Start Exercise input
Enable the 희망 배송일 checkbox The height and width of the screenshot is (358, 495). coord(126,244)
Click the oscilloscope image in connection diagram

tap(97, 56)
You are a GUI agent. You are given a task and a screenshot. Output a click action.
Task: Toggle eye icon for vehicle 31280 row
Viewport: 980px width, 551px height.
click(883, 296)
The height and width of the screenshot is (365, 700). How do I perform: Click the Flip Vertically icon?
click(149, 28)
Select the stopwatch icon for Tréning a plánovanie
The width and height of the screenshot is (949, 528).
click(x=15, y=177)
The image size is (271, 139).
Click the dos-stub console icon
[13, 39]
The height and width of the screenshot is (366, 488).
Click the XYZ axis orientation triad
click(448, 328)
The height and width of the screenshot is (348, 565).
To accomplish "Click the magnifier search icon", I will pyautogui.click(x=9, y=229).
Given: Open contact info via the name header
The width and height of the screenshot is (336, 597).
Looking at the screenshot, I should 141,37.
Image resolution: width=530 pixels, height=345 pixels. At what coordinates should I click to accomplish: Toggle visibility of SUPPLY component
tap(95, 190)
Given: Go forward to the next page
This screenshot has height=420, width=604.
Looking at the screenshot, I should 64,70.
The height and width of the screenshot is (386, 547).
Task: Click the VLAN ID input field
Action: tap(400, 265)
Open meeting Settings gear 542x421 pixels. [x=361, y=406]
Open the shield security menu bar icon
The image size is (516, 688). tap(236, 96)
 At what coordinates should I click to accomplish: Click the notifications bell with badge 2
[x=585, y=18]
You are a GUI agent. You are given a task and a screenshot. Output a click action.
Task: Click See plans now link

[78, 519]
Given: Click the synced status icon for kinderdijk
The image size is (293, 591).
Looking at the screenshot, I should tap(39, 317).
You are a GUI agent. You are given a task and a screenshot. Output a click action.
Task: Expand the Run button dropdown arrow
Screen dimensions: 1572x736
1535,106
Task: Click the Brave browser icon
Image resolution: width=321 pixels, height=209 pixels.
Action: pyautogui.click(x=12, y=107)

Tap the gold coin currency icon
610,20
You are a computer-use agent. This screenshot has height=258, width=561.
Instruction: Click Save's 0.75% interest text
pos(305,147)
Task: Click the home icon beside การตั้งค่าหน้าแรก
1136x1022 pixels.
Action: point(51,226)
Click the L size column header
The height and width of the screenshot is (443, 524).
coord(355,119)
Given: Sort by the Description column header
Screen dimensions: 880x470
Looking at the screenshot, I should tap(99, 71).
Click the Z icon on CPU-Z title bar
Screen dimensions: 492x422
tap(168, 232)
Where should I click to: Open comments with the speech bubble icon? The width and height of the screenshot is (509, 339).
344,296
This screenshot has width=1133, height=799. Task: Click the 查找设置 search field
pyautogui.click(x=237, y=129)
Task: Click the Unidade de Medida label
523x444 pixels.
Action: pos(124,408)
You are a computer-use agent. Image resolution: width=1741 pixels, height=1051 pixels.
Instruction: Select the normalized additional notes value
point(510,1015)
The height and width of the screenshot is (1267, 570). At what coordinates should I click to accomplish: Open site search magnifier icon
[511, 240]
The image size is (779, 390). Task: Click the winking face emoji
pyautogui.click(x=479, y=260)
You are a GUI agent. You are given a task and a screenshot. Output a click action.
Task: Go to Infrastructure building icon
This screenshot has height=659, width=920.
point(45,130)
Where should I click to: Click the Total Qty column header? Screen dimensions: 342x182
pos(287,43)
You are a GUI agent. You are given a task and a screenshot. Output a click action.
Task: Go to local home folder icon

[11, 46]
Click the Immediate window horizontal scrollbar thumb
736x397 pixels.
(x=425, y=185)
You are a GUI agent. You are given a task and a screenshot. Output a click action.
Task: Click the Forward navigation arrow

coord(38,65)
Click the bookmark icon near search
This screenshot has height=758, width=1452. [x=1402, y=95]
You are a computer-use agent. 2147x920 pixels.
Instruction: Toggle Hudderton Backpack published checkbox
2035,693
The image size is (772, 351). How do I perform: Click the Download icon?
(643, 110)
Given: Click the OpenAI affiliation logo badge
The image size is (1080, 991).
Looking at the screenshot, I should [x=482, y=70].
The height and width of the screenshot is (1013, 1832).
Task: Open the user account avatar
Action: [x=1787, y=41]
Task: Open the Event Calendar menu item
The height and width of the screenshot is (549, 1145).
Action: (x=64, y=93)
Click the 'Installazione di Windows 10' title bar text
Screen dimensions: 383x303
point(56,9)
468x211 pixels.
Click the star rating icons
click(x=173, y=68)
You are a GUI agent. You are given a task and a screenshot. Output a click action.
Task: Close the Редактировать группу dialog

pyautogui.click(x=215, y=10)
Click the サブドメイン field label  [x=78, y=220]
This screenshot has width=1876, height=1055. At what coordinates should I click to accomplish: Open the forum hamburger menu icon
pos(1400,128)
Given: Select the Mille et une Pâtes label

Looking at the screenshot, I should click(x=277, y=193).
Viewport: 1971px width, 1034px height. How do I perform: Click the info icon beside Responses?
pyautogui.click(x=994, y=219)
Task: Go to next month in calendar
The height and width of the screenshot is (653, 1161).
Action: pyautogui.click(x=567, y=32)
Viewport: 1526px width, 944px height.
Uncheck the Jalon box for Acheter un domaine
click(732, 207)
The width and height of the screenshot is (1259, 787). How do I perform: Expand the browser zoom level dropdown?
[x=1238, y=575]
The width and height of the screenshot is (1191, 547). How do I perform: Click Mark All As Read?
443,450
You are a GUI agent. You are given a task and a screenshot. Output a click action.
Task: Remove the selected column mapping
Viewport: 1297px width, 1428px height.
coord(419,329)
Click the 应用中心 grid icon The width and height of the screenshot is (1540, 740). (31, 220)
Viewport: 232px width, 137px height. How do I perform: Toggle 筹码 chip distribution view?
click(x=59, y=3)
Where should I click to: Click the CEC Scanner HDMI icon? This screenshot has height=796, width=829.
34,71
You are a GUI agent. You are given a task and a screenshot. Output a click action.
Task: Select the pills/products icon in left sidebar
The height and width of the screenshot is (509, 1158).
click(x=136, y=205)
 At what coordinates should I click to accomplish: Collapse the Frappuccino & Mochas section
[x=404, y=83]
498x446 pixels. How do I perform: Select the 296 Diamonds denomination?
End Exercise input
Short task: Copy the material above line for line, changing nothing.

Exercise result:
Enable the 희망 배송일 checkbox The height and width of the screenshot is (358, 495). coord(126,244)
Click the oscilloscope image in connection diagram

tap(97, 56)
You are a GUI agent. You are given a task and a screenshot. Output a click action.
Task: Toggle eye icon for vehicle 31280 row
Viewport: 980px width, 551px height.
click(883, 296)
The height and width of the screenshot is (365, 700). How do I perform: Click the Flip Vertically icon?
click(149, 28)
Select the stopwatch icon for Tréning a plánovanie
The width and height of the screenshot is (949, 528).
click(x=15, y=177)
The image size is (271, 139).
Click the dos-stub console icon
[13, 39]
The height and width of the screenshot is (366, 488).
Click the XYZ axis orientation triad
click(448, 328)
The height and width of the screenshot is (348, 565).
To accomplish "Click the magnifier search icon", I will pyautogui.click(x=9, y=229).
Given: Open contact info via the name header
The width and height of the screenshot is (336, 597).
Looking at the screenshot, I should 141,37.
Image resolution: width=530 pixels, height=345 pixels. At what coordinates should I click to accomplish: Toggle visibility of SUPPLY component
tap(95, 190)
Given: Go forward to the next page
This screenshot has height=420, width=604.
Looking at the screenshot, I should 64,70.
The height and width of the screenshot is (386, 547).
Task: Click the VLAN ID input field
Action: tap(400, 265)
Open meeting Settings gear 542x421 pixels. [x=361, y=406]
Open the shield security menu bar icon
The image size is (516, 688). tap(236, 96)
 At what coordinates should I click to accomplish: Click the notifications bell with badge 2
[x=585, y=18]
You are a GUI agent. You are given a task and a screenshot. Output a click action.
Task: Click See plans now link

[78, 519]
Given: Click the synced status icon for kinderdijk
The image size is (293, 591).
Looking at the screenshot, I should tap(39, 317).
You are a GUI agent. You are given a task and a screenshot. Output a click action.
Task: Expand the Run button dropdown arrow
Screen dimensions: 1572x736
1535,106
Task: Click the Brave browser icon
Image resolution: width=321 pixels, height=209 pixels.
Action: pyautogui.click(x=12, y=107)

Tap the gold coin currency icon
610,20
You are a computer-use agent. This screenshot has height=258, width=561.
Instruction: Click Save's 0.75% interest text
pos(305,147)
Task: Click the home icon beside การตั้งค่าหน้าแรก
1136x1022 pixels.
Action: point(51,226)
Click the L size column header
The height and width of the screenshot is (443, 524).
coord(355,119)
Given: Sort by the Description column header
Screen dimensions: 880x470
Looking at the screenshot, I should tap(99, 71).
Click the Z icon on CPU-Z title bar
Screen dimensions: 492x422
tap(168, 232)
Where should I click to: Open comments with the speech bubble icon? The width and height of the screenshot is (509, 339).
344,296
This screenshot has width=1133, height=799. Task: Click the 查找设置 search field
pyautogui.click(x=237, y=129)
Task: Click the Unidade de Medida label
523x444 pixels.
Action: pos(124,408)
You are a computer-use agent. Image resolution: width=1741 pixels, height=1051 pixels.
Instruction: Select the normalized additional notes value
point(510,1015)
The height and width of the screenshot is (1267, 570). At what coordinates should I click to accomplish: Open site search magnifier icon
[511, 240]
The image size is (779, 390). Task: Click the winking face emoji
pyautogui.click(x=479, y=260)
You are a GUI agent. You are given a task and a screenshot. Output a click action.
Task: Go to Infrastructure building icon
This screenshot has height=659, width=920.
point(45,130)
Where should I click to: Click the Total Qty column header? Screen dimensions: 342x182
pos(287,43)
You are a GUI agent. You are given a task and a screenshot. Output a click action.
Task: Go to local home folder icon

[11, 46]
Click the Immediate window horizontal scrollbar thumb
736x397 pixels.
(x=425, y=185)
You are a GUI agent. You are given a task and a screenshot. Output a click action.
Task: Click the Forward navigation arrow

coord(38,65)
Click the bookmark icon near search
This screenshot has height=758, width=1452. [x=1402, y=95]
You are a computer-use agent. 2147x920 pixels.
Instruction: Toggle Hudderton Backpack published checkbox
2035,693
The image size is (772, 351). How do I perform: Click the Download icon?
(643, 110)
Given: Click the OpenAI affiliation logo badge
The image size is (1080, 991).
Looking at the screenshot, I should [x=482, y=70].
The height and width of the screenshot is (1013, 1832).
Task: Open the user account avatar
Action: [x=1787, y=41]
Task: Open the Event Calendar menu item
The height and width of the screenshot is (549, 1145).
Action: (x=64, y=93)
Click the 'Installazione di Windows 10' title bar text
Screen dimensions: 383x303
point(56,9)
468x211 pixels.
Click the star rating icons
click(x=173, y=68)
You are a GUI agent. You are given a task and a screenshot. Output a click action.
Task: Close the Редактировать группу dialog

pyautogui.click(x=215, y=10)
Click the サブドメイン field label  [x=78, y=220]
This screenshot has width=1876, height=1055. At what coordinates should I click to accomplish: Open the forum hamburger menu icon
pos(1400,128)
Given: Select the Mille et une Pâtes label

Looking at the screenshot, I should click(x=277, y=193).
Viewport: 1971px width, 1034px height. How do I perform: Click the info icon beside Responses?
pyautogui.click(x=994, y=219)
Task: Go to next month in calendar
The height and width of the screenshot is (653, 1161).
Action: pyautogui.click(x=567, y=32)
Viewport: 1526px width, 944px height.
Uncheck the Jalon box for Acheter un domaine
click(732, 207)
The width and height of the screenshot is (1259, 787). How do I perform: Expand the browser zoom level dropdown?
[x=1238, y=575]
The width and height of the screenshot is (1191, 547). How do I perform: Click Mark All As Read?
443,450
You are a GUI agent. You are given a task and a screenshot. Output a click action.
Task: Remove the selected column mapping
Viewport: 1297px width, 1428px height.
coord(419,329)
Click the 应用中心 grid icon The width and height of the screenshot is (1540, 740). (31, 220)
Viewport: 232px width, 137px height. How do I perform: Toggle 筹码 chip distribution view?
click(x=59, y=3)
Where should I click to: Click the CEC Scanner HDMI icon? This screenshot has height=796, width=829.
34,71
You are a GUI agent. You are given a task and a screenshot. Output a click action.
Task: Select the pills/products icon in left sidebar
The height and width of the screenshot is (509, 1158).
click(x=136, y=205)
 At what coordinates should I click to accomplish: Collapse the Frappuccino & Mochas section
[x=404, y=83]
498x446 pixels. How do I perform: Select the 296 Diamonds denomination?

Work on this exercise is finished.